**EXERCISE DESCRIPTION:** The data below holds the lines to copy: everything from the line containing "This screenshot has width=480, height=360." to the line containing "Screen dimensions: 1197x804", both ends included, set down exactly.

**AVAILABLE RECORDS:**
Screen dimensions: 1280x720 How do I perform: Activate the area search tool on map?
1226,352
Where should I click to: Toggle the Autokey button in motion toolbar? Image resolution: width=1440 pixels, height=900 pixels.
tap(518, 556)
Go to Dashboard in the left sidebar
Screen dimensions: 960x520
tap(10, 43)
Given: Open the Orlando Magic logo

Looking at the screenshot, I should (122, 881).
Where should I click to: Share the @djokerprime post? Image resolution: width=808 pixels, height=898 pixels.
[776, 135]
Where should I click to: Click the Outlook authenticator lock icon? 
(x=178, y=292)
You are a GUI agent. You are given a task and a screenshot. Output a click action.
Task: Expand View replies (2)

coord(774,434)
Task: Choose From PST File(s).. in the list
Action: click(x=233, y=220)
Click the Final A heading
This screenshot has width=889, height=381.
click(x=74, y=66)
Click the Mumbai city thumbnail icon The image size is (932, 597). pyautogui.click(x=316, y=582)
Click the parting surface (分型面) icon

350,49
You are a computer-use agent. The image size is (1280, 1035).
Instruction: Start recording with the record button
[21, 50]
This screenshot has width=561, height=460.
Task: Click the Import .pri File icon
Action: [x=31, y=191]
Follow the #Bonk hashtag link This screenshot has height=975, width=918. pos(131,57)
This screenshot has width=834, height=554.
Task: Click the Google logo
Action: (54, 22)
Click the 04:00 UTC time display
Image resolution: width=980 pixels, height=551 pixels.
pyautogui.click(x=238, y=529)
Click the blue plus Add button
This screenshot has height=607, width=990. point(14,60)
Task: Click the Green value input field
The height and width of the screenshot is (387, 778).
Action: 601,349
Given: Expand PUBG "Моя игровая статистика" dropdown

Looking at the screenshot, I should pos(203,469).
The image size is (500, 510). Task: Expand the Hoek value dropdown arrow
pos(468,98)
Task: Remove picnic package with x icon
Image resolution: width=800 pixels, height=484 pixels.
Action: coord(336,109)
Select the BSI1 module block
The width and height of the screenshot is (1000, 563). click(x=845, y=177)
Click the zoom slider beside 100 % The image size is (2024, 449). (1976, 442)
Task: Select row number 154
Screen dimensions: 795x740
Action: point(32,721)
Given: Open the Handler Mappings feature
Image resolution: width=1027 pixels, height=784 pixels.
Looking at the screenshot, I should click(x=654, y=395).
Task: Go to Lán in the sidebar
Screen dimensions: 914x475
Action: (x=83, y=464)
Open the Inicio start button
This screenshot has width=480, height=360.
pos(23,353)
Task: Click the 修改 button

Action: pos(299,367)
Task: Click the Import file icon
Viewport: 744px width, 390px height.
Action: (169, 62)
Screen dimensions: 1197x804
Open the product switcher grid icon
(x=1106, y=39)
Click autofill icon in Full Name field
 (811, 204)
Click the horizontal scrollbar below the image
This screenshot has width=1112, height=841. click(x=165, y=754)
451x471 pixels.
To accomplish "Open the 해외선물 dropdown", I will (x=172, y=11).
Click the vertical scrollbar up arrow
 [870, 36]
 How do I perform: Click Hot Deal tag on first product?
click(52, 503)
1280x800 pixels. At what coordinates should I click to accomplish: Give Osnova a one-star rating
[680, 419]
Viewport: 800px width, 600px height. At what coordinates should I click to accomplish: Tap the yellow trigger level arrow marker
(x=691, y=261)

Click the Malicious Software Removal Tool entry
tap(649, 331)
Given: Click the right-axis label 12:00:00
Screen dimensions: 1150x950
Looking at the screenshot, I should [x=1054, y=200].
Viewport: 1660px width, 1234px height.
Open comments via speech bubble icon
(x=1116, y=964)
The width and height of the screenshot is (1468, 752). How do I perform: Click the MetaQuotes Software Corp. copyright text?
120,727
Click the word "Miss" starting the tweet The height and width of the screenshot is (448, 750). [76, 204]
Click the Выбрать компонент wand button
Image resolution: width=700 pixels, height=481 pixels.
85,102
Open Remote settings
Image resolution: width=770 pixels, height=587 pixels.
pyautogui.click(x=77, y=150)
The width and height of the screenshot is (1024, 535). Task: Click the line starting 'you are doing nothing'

**RESPONSE BOX:**
This screenshot has width=480, height=360.
pos(23,353)
Task: Click the 修改 button

Action: pos(299,367)
Task: Click the Import file icon
Viewport: 744px width, 390px height.
Action: (169, 62)
Screen dimensions: 1197x804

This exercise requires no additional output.